On Tue, Oct 05, 2004 at 06:23:46PM +0200, Markus Sch?pflin wrote:
Jonathan Wakely wrote:
On Tue, Oct 05, 2004 at 04:28:46PM +0100, John Maddock wrote:
Markus, I believe what you're seeing is the problem that prompted the GCC developers to unconditionally define _REENTRANT even when -pthread is not given (and which breaks Boost for GCC 3.4), see http://gcc.gnu.org/bugzilla/show_bug.cgi?id=11953
That's what I thought, but http://tinyurl.com/3lyr8 suggests that _REENTRANT *is* defined, even without -pthread (unless this is an artifact of including <iostream>).
<iostream> includes <ostream> which includes <ios> which includes <iosfwd> which includes $platform/bits/c++io.h which includes gthr.h which includes gthr-default.h which defines _REENTRANT to 1.
That's what I also discovered.
Solution: define _REENTRANT before including anything, or include a libstdc++ header (which will define _REENTRANT and include pthread.h)
The native compiler (toolset tru64cxx65) doesn't define _REENTRANT and things seem to work out correctly.
If you use the tru64cxx65 equivalent of -pthread then I bet it _does_ define _REENTRANT. The problem is that GCC was changed so that _REENTRANT is defined whether or not -pthread is used.
GCC's include files OTOH unconditionally define _REENTRANT before including "pthread.h" which forces boost to also include "pthread.h", if I understand things correctly.
Near enough, yeah.
But reentrant is not defined at the point where "pthread.h" is included which leads to the problem described.

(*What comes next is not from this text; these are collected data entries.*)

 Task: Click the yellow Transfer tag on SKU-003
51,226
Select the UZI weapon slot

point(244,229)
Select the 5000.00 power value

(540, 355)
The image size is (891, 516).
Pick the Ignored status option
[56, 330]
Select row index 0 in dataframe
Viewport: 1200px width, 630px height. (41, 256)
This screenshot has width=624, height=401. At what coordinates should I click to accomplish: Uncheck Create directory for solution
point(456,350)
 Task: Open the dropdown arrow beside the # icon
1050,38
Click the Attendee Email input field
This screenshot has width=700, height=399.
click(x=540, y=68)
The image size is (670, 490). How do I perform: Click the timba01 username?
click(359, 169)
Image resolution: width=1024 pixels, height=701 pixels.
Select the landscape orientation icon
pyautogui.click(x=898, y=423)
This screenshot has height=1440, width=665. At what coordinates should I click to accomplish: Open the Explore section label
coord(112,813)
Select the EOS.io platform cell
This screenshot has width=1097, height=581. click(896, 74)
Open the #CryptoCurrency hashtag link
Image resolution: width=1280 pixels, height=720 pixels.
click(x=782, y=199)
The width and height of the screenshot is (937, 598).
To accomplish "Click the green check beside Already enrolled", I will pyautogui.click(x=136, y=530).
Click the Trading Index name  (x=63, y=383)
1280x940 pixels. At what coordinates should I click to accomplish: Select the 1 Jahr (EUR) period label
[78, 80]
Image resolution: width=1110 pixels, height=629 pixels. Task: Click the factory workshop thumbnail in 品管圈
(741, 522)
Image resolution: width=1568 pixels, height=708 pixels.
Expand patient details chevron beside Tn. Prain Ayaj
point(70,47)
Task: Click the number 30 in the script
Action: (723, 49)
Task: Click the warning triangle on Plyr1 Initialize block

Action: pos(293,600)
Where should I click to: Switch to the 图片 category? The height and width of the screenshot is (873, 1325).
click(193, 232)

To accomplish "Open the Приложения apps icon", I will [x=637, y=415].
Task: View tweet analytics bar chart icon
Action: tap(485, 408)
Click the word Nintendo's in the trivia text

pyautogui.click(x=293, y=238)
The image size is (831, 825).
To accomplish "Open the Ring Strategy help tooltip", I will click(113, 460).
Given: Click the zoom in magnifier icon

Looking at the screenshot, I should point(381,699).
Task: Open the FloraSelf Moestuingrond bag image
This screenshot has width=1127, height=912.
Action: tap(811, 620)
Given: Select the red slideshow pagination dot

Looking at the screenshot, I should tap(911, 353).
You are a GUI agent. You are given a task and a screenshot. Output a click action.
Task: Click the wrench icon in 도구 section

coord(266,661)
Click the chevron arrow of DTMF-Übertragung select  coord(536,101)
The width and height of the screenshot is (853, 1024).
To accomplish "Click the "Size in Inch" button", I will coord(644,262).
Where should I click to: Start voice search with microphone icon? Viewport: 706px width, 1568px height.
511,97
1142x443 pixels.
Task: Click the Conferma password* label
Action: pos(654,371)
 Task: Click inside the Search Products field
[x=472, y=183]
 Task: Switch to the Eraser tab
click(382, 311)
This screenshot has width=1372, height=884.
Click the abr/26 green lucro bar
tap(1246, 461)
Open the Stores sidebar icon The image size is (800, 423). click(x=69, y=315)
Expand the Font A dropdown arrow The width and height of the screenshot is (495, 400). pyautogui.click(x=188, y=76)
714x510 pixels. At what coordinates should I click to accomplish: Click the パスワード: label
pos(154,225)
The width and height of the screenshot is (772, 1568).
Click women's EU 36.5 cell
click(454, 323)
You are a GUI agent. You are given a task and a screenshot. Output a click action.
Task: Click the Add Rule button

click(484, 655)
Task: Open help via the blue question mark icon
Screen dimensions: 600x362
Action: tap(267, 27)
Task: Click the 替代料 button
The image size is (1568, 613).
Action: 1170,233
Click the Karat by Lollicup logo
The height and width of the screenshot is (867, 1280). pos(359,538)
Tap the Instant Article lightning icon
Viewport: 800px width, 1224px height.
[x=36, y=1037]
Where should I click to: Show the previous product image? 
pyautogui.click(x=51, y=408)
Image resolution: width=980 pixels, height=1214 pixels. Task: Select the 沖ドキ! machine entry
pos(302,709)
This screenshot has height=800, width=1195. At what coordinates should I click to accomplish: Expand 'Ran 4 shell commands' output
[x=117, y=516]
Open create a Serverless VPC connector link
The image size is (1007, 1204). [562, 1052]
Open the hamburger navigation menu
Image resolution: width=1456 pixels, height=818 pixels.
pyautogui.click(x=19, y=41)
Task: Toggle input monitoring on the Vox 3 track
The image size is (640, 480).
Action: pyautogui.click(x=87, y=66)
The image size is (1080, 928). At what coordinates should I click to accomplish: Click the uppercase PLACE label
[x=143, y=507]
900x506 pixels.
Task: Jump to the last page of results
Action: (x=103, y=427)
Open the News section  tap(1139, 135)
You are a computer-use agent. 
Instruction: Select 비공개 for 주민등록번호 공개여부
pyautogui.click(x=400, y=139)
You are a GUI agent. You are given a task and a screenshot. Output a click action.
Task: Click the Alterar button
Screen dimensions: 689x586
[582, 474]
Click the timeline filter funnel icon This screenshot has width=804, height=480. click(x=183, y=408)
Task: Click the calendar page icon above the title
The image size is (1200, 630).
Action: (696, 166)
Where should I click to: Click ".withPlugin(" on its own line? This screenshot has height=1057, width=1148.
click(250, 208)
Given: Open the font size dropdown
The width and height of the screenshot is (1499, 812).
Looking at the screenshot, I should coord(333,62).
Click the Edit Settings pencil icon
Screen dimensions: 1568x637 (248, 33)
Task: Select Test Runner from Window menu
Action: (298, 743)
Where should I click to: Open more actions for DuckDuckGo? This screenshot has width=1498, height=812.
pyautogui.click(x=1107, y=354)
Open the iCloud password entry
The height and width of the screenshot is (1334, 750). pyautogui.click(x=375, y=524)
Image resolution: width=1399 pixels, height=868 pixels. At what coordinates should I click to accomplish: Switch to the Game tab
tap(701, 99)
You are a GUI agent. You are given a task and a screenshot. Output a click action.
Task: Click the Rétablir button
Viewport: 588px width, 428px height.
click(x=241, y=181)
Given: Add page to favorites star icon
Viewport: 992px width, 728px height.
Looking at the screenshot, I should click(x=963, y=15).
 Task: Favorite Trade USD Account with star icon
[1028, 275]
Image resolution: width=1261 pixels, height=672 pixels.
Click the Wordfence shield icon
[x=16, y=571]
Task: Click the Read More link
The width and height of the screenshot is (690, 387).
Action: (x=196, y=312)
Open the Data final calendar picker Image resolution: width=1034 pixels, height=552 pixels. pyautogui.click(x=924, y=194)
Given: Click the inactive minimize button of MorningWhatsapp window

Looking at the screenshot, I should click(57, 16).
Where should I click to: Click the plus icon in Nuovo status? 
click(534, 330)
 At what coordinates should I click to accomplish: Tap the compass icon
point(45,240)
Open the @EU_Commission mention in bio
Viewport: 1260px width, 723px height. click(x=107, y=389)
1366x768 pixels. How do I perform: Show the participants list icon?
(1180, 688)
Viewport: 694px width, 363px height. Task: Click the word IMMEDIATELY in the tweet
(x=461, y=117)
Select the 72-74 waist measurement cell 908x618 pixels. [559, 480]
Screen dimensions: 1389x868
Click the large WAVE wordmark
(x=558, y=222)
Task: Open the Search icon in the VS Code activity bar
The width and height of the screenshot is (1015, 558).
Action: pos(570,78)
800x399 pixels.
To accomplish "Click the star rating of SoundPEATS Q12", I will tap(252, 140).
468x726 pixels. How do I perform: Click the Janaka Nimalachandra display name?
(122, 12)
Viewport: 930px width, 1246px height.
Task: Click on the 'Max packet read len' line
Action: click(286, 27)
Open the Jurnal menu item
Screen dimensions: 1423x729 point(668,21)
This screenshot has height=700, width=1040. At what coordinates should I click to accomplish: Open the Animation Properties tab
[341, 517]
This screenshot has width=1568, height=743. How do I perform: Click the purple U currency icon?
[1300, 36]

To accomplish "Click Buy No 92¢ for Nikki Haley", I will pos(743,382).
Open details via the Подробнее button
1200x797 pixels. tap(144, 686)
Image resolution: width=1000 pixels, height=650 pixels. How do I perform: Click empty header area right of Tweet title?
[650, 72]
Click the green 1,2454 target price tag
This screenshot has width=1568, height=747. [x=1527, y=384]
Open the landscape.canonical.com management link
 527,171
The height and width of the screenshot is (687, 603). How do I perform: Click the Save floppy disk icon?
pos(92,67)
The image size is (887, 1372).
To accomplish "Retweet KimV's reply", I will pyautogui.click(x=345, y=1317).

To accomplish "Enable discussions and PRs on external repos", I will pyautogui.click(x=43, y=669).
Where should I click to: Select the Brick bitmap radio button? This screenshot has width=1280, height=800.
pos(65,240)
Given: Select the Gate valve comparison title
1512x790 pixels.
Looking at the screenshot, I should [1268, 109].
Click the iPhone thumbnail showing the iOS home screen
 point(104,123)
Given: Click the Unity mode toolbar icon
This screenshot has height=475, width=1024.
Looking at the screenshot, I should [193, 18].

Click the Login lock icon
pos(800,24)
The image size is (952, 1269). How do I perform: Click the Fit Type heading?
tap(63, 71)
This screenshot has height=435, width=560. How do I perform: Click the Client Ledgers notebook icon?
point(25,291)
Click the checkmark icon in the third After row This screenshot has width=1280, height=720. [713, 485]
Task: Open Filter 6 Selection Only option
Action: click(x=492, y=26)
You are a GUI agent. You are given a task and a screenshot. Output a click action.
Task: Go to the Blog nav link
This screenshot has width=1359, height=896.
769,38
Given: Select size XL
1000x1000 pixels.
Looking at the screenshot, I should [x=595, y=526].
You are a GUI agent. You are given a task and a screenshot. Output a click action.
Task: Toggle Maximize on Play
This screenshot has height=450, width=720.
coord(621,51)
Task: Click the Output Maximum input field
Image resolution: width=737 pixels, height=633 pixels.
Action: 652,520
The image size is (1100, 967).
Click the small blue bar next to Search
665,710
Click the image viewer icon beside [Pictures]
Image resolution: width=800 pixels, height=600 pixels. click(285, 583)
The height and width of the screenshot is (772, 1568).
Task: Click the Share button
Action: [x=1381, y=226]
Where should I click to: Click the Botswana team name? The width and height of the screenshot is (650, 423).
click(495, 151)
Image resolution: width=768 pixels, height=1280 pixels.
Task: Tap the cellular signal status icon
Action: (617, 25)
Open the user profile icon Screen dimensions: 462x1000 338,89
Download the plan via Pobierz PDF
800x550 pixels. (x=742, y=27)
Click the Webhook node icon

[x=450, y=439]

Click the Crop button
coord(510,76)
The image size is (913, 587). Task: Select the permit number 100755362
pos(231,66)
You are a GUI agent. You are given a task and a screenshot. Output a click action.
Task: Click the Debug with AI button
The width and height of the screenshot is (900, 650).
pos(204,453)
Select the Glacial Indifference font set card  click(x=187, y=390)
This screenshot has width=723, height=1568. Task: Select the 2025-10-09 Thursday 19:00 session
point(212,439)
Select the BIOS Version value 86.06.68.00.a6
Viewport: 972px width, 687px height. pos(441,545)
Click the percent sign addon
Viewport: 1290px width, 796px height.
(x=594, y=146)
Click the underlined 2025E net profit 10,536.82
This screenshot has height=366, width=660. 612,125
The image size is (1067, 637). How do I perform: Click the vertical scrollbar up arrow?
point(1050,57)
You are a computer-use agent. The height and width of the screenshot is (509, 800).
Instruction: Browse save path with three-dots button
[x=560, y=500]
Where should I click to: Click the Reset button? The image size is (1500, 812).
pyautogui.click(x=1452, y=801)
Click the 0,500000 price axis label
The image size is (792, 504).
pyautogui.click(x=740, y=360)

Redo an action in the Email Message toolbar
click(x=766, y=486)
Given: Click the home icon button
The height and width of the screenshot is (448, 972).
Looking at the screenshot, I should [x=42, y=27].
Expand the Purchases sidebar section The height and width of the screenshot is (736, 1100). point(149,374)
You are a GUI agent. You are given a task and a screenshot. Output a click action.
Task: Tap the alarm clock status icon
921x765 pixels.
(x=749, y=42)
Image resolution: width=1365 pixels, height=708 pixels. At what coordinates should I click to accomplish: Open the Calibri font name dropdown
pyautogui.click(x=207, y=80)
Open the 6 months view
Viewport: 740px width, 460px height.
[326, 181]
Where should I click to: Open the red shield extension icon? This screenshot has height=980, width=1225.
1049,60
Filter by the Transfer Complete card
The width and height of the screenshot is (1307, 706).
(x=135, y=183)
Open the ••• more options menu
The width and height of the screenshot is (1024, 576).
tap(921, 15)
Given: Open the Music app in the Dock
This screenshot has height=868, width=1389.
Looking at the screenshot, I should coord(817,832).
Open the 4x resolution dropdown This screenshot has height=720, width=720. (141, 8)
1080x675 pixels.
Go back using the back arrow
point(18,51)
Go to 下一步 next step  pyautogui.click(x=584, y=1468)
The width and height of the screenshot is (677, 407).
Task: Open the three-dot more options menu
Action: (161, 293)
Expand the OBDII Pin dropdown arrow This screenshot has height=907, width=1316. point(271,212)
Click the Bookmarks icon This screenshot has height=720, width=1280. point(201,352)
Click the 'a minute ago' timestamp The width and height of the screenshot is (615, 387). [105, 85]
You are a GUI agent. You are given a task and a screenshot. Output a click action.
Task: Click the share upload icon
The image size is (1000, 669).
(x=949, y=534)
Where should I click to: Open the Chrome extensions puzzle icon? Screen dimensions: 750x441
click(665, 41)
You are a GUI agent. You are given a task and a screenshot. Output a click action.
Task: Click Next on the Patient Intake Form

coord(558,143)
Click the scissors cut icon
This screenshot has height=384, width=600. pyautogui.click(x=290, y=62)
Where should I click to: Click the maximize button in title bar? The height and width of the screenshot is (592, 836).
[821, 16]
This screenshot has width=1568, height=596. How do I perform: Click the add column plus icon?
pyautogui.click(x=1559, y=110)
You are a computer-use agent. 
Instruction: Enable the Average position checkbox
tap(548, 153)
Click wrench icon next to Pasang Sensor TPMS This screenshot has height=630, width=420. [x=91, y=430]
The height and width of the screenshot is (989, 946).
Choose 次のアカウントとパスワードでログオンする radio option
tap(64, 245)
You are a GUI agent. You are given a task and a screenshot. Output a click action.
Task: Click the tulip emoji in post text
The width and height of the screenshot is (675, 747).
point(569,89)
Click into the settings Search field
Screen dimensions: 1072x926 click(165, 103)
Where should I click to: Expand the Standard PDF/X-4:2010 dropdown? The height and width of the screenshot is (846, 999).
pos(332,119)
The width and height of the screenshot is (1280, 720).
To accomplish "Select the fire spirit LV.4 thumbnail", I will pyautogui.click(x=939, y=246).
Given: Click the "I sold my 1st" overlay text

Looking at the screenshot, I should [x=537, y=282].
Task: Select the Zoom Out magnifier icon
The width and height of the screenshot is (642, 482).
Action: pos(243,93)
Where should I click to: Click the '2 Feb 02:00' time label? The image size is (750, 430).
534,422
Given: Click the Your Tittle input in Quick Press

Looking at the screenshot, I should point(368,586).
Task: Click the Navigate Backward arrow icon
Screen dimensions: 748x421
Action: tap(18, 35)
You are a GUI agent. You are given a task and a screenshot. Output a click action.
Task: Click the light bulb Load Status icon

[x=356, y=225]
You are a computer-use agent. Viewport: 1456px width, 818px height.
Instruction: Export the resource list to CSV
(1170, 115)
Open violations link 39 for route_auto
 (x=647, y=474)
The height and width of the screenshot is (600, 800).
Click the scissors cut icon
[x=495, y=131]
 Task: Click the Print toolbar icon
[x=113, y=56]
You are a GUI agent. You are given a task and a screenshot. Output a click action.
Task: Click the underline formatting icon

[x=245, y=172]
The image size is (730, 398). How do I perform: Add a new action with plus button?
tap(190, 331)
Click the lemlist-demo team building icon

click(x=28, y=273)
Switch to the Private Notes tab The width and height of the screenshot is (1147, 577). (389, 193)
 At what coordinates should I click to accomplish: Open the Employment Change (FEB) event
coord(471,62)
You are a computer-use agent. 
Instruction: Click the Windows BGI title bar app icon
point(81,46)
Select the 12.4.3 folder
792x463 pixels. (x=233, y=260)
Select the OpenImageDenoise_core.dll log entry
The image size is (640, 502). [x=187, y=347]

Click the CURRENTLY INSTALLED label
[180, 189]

Why not though, that's the question. Since <boost/config.h> is included first by shared_ptr.hpp, that should include <string> (or any other libstdc++ header) which should define _REENTRANT and therefore it should be set when we come to pthread.h If you want to, run the test with the GCC flag -save-temps and send me the preprocessed .ii file, and I'll get medieval on it. jon -- "Hell is other people's code." - Me, after a day spent refactoring particularly smelly garbage.